Items listed in a dataset
=======

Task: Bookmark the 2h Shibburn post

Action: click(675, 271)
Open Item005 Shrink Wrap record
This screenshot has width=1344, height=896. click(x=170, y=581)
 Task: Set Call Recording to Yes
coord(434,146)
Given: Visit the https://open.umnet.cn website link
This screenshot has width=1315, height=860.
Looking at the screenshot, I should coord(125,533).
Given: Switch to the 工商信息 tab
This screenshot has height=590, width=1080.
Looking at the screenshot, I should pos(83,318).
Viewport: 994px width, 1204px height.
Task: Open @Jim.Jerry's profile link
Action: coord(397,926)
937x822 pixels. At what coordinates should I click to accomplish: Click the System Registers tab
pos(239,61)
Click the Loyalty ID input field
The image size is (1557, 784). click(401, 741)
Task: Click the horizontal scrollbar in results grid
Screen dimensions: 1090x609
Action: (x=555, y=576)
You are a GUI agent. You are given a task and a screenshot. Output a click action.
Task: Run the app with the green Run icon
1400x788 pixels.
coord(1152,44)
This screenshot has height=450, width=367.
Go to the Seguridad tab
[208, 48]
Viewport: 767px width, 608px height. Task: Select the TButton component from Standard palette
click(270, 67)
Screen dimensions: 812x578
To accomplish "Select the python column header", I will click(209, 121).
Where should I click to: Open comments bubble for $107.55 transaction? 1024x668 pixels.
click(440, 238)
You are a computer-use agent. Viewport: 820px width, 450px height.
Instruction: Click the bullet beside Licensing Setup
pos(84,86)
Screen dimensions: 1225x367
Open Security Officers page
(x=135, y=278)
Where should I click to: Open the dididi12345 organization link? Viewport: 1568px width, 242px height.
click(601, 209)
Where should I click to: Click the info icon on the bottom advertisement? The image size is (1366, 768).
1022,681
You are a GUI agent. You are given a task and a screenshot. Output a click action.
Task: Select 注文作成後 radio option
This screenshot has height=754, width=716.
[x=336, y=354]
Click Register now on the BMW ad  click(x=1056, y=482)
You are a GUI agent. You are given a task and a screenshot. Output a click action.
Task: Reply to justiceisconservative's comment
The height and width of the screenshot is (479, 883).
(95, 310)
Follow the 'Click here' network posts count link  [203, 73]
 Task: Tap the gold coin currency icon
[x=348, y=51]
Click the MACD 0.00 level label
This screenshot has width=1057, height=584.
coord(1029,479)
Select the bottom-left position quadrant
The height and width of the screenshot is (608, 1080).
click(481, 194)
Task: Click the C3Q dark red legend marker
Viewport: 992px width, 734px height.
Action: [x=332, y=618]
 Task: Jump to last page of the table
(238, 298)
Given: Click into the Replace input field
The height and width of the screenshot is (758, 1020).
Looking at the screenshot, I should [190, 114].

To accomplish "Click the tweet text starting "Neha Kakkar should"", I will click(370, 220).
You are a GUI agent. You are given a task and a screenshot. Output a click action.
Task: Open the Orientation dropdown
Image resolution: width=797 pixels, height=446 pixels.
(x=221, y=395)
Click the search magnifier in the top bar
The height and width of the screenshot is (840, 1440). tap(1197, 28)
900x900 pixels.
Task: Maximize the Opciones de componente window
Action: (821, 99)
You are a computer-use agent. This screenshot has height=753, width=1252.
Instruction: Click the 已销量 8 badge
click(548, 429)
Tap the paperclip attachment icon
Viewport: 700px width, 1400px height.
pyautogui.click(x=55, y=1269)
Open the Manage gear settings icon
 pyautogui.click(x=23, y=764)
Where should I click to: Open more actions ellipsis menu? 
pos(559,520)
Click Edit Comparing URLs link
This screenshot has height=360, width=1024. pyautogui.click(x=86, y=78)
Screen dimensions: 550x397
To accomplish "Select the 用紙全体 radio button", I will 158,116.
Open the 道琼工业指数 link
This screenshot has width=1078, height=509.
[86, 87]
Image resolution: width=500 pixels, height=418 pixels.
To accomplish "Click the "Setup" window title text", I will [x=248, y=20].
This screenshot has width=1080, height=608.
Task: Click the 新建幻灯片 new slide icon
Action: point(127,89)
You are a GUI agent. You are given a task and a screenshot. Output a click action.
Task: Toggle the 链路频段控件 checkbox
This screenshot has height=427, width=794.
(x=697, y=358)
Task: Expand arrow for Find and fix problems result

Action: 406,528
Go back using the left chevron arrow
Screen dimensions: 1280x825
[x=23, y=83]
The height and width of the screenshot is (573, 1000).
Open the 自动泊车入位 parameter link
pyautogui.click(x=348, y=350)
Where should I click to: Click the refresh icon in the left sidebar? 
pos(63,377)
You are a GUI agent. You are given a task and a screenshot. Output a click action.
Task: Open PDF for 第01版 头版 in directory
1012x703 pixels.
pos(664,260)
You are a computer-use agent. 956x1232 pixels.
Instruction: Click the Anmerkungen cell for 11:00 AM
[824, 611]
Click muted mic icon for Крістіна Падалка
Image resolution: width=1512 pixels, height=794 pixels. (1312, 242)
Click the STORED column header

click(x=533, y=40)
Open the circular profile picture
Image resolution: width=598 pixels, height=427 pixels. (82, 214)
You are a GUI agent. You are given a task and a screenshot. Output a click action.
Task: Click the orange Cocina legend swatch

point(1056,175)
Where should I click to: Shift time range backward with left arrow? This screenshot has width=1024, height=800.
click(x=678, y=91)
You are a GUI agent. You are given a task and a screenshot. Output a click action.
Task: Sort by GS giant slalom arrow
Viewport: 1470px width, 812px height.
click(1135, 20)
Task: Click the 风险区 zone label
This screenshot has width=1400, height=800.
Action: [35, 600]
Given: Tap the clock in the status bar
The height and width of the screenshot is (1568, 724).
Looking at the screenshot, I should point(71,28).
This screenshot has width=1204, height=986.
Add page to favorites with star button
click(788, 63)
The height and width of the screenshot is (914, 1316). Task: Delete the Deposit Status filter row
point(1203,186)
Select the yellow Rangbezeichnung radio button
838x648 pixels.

=======

▸ **Your objective**: What you give back must be the stretch above, starting at the line with "This screenshot has width=1315, height=860." and ending at the line with "Task: Run the app with the green Run icon", copied exactly.

▸ **Exercise response**:
This screenshot has width=1315, height=860.
Looking at the screenshot, I should coord(125,533).
Given: Switch to the 工商信息 tab
This screenshot has height=590, width=1080.
Looking at the screenshot, I should pos(83,318).
Viewport: 994px width, 1204px height.
Task: Open @Jim.Jerry's profile link
Action: coord(397,926)
937x822 pixels. At what coordinates should I click to accomplish: Click the System Registers tab
pos(239,61)
Click the Loyalty ID input field
The image size is (1557, 784). click(401, 741)
Task: Click the horizontal scrollbar in results grid
Screen dimensions: 1090x609
Action: (x=555, y=576)
You are a GUI agent. You are given a task and a screenshot. Output a click action.
Task: Run the app with the green Run icon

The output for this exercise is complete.